Darauf basierend begann 2023 ein italienisches Bildungsprojekt um den Chronobiologen Maximilian Moser, der die Kommunikation von Pflanzen in Töne umsetzen wollte. Durch die Messung des elektrischen Widerstandes zwischen Erde und Blättern konnte er bald Signale aufzeichnen, die einen Rhythmus erkennen ließen, der mit einer Songline vergleichbar ist. „Die rhythmischen Veränderungen können hörbar werden. Je stärker der Widerstand, desto tiefer die Note. Dadurch spiegelt uns die Pflanze ihren Zustand wider, z.B. vor und nach dem Gießen,“ so Moser. Diese Erkenntnisse stoßen in unterschiedlichen Fachrichtungen auf Interesse. In der Waldorfschule in Köln lauschten im Mai die Zuhörer dem Jazzpianisten Nikolaus Schardt, der aus den elektrischen Signalen von Rosen und Palmen ein Klavierkonzert schuf.
Andere Botaniker wiederum fanden heraus, wie Pflanzen sich gegen Schädlinge wehren. Manche schicken Bitterstoffe in die Blätter oder verströmen Stoffe, die Fressfeinde des Schädlings anlocken.
Besonderes Aufsehen erregte der Ökologe Richard Karban mit seiner Theorie der Pflanzenpersönlichkeiten, die er an Beifußsträuchern erprobte.
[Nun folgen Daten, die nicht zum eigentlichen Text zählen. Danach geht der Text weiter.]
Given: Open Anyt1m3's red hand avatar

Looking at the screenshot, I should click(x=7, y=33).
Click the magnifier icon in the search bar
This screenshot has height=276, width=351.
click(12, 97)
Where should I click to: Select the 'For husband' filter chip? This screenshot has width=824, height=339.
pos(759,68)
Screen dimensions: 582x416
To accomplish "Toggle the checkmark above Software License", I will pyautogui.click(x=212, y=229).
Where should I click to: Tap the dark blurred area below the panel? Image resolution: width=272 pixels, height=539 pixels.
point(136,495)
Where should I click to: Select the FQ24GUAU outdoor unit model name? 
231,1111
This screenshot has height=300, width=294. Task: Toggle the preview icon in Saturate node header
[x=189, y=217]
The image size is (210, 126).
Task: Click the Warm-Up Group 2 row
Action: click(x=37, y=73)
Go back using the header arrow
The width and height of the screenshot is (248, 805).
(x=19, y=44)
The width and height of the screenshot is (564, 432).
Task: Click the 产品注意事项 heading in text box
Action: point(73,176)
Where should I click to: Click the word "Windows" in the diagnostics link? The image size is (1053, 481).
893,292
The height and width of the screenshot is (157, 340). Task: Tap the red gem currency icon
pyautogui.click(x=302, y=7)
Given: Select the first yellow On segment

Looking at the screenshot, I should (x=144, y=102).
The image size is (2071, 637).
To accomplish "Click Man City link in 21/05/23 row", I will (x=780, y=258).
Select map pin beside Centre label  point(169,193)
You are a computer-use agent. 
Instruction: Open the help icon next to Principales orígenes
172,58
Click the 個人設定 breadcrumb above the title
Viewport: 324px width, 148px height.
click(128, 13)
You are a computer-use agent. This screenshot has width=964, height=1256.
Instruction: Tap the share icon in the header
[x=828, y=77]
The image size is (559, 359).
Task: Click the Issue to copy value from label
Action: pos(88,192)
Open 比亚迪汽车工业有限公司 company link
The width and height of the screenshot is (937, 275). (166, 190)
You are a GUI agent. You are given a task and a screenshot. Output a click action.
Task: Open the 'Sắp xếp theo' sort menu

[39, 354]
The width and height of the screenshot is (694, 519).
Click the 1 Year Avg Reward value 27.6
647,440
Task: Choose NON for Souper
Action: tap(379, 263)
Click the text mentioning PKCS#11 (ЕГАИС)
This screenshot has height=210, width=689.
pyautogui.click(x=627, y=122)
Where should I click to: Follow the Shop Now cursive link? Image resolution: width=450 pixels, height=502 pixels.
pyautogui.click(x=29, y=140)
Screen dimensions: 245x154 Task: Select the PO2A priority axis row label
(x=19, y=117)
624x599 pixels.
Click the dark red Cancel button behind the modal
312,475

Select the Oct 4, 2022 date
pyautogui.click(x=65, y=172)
Er argumentiert, dass Pflanzen zwar kein Gehirn besitzen, aber einen Signaltransport, der an unser Nervensystem erinnert und so Informationen zwischen den Pflanzenteilen austauschen können. So gibt es Beifußtypen, die schon bei kleinsten Gefahren Botenstoffe aussenden, aber auch mutige, die auf die gleiche Herausforderung kaum reagieren.
Eine ebenso interessante Beobachtung machte die Ökologin Monica Gagliano mit Erbsenpflanzen. Ähnlich wie die Pawlowschen Hunde seien sie konditionierbar gewesen, als sie die jeweilige Lichtquelle mit dem Luftzug eines Propellers verband. Nach Ansicht der Wissenschaftlerin kann daraus die Lernfähigkeit von Pflanzen abgeleitet werden.
Nach anfänglicher Skepsis im wissenschaftlichen Lager wächst das Interesse an Beobachtungen unserer Flora, auch wenn sie nicht in die menschlichen und tierischen Erfahrungswelten einordbar sind. Dass Pflanzen nun mehr Aufmerksamkeit bekommen, mag nicht nur zu neuen musikalischen Impulsen anregen, sondern vielleicht auch ein bisschen Licht ins Rätsel der Fotosynthese bringen. Dass durch den „Lichtwandel“ der Sauerstoff erzeugt wird, dem unser Planet sein Leben verdankt, darf bis heute als ein Wunder gelten, über das wir täglich staunen können – mit jedem Atemzug.